Having recently been lambasted for calling travel bloggers "warts on the backside of the travel industry", it may be wise to take a few moments to clarify this rather (admittedly) wild statement.
Let me be clear, I have no time at all for those travel bloggers, who, because they have x amount of followers on whatever social media platform, think they have a god-given right to free holidays and plague operators and airlines with constant requests for freebies, on the promise of a write-up.
When these parasites are given a freebie, then that money has to come from somewhere and it is invariably out of the same pocket that funds front-line travel agent educationals.

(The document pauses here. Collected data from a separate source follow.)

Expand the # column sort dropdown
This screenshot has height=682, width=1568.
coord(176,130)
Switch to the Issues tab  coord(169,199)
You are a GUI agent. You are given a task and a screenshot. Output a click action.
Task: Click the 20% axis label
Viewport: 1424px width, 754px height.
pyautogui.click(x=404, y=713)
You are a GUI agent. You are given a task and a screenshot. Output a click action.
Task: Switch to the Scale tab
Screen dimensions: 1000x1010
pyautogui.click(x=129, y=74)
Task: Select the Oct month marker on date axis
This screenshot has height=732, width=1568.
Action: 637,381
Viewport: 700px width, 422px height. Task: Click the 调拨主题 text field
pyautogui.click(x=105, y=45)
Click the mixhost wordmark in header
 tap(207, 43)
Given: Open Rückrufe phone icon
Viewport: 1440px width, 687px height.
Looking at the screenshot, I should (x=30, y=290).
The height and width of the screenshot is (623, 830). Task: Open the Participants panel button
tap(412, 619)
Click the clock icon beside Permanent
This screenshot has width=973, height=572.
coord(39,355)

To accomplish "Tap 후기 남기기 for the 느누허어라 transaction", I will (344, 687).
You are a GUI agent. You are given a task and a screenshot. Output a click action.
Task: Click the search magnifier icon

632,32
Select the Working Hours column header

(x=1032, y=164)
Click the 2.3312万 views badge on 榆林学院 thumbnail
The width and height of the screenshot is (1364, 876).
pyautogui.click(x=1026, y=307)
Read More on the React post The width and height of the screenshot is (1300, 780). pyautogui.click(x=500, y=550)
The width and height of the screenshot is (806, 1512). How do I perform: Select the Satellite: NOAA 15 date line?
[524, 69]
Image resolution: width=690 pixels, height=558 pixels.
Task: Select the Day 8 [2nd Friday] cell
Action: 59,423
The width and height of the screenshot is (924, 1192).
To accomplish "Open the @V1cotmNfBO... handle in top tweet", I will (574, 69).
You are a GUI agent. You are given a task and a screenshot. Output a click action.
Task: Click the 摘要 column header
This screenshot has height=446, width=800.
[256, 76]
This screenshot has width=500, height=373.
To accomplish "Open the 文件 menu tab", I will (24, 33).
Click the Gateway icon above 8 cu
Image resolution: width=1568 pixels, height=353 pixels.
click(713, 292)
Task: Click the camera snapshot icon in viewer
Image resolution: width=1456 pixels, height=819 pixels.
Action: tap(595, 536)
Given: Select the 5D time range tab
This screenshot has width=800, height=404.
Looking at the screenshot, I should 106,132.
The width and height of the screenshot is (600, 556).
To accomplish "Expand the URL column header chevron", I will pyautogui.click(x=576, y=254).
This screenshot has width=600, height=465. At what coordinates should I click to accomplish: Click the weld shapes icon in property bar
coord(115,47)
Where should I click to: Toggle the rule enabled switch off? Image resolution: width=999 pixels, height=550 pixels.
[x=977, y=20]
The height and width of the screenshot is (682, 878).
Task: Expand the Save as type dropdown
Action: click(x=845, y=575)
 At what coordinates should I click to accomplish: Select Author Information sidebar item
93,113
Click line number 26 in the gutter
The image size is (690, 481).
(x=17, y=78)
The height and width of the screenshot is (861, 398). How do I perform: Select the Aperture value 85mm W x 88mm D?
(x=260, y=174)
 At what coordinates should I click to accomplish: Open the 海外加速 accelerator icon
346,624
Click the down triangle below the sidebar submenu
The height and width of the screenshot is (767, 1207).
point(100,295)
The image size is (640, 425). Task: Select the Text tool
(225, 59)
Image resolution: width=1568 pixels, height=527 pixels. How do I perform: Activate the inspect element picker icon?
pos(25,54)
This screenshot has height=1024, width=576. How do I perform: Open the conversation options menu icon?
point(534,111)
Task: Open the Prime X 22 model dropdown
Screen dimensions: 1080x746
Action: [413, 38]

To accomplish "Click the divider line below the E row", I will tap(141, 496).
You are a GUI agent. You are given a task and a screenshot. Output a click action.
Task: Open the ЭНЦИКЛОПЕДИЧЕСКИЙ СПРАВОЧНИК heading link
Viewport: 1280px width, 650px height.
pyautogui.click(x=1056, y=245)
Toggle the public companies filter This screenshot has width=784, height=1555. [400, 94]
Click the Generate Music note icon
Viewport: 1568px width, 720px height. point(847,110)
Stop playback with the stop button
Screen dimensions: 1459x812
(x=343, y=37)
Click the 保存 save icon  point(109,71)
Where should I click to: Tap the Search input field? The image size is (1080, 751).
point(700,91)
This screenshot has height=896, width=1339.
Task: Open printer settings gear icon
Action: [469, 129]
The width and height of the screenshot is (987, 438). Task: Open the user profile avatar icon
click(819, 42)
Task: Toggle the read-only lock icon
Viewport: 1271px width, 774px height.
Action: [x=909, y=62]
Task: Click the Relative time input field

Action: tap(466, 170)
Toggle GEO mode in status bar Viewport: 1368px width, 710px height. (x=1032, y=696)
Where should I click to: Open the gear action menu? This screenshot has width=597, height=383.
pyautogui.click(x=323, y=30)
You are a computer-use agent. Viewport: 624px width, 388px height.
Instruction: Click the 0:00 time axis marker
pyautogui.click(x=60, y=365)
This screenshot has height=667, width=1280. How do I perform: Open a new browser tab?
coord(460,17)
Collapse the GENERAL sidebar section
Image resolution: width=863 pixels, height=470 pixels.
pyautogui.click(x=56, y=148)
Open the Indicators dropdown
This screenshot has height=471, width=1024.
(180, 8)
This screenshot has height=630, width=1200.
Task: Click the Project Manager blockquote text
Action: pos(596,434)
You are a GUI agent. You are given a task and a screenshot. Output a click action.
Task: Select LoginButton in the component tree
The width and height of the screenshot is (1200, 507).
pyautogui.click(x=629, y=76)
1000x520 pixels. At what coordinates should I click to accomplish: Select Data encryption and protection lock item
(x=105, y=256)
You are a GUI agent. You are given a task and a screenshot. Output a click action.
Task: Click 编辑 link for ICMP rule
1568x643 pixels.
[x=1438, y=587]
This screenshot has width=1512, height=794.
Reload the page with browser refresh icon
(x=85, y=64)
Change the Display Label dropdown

Educationals are vitally important to front-line agents, especially those that are starting their career in travel and for many, hard to find. Catch 22 is often involved. A little bit. In order to get on an educational, you first have to sell that operators' holidays. In order to sell their holidays, it helps to know the operators' properties
Educationals actively support holiday sales, rather than simply producing a write-up that may or may not produce anything. Educationals are hard work. In the space of a week, an agent may cover up to 10 hotels a day every day, interspersed with visits to local attractions. They are not there to enjoy the attractions, they are there to see them and understand their purpose, to aid the selling of any given resort. If an agent is lucky, during their week, they may get a half day off.
There are those travel bloggers who view their blog as a sales tool. That is, to write about resorts from, perhaps, their knowledge garnered through an educational or from a personal holiday. There are, as well, those that write about their own holidays as a hobby. Both make sense and to those - and only those - that use their blog as a tool or hobby in this sense, I apologise.
The ones that I abhor, are those whose only target is a set number of followers for the sole purpose of being able to start calling operators and airlines to badger them for free seats and rooms. Even to the extent of using "number of followers" as some sort of a threat in the case of refusal.
"Influencers" in general, are not a good thing. Social media is serving the wrong master.